* **Exercise data**:

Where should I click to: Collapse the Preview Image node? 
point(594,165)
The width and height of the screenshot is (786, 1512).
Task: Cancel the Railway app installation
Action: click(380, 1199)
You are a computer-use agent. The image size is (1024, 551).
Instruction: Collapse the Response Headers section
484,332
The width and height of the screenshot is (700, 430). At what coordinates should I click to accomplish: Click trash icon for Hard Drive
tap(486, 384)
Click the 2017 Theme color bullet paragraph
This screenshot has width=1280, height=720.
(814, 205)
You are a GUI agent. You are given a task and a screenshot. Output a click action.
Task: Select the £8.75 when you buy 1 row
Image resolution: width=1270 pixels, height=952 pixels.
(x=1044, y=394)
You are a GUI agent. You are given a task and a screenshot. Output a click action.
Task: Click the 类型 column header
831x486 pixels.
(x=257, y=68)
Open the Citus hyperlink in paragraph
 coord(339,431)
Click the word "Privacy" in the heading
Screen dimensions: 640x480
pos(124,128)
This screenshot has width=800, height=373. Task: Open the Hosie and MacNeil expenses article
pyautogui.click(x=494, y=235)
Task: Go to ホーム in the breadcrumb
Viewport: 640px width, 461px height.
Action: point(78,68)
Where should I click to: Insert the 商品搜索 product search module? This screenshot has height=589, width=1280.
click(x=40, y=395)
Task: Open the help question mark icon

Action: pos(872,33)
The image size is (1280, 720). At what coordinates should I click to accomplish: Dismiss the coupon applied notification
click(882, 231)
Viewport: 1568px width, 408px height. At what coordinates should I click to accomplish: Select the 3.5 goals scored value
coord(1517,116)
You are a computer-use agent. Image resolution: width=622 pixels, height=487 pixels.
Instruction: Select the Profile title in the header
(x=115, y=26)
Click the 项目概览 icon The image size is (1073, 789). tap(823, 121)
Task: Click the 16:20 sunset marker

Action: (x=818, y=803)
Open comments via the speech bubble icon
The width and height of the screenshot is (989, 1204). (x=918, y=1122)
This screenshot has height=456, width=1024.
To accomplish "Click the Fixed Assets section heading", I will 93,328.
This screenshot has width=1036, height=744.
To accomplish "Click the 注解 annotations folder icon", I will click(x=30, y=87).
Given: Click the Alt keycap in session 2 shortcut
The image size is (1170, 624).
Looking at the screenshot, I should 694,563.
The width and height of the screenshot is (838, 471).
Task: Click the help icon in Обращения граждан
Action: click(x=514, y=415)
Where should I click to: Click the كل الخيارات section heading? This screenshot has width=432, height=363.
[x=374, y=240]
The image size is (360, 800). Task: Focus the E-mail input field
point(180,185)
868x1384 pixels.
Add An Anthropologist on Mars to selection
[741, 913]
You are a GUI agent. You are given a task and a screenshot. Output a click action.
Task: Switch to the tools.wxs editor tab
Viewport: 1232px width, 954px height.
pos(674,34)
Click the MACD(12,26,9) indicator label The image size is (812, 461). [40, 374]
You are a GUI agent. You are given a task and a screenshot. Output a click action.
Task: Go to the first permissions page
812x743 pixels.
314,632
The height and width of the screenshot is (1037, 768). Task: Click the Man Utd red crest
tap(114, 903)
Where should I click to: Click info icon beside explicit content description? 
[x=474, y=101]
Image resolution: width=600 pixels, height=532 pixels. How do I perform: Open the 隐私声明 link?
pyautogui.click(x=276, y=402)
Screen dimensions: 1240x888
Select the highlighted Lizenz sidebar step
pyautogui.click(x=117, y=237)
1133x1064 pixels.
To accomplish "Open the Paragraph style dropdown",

* **Work required**: State how many lines above include the word "computer", and nothing more.

* **Task output**: 2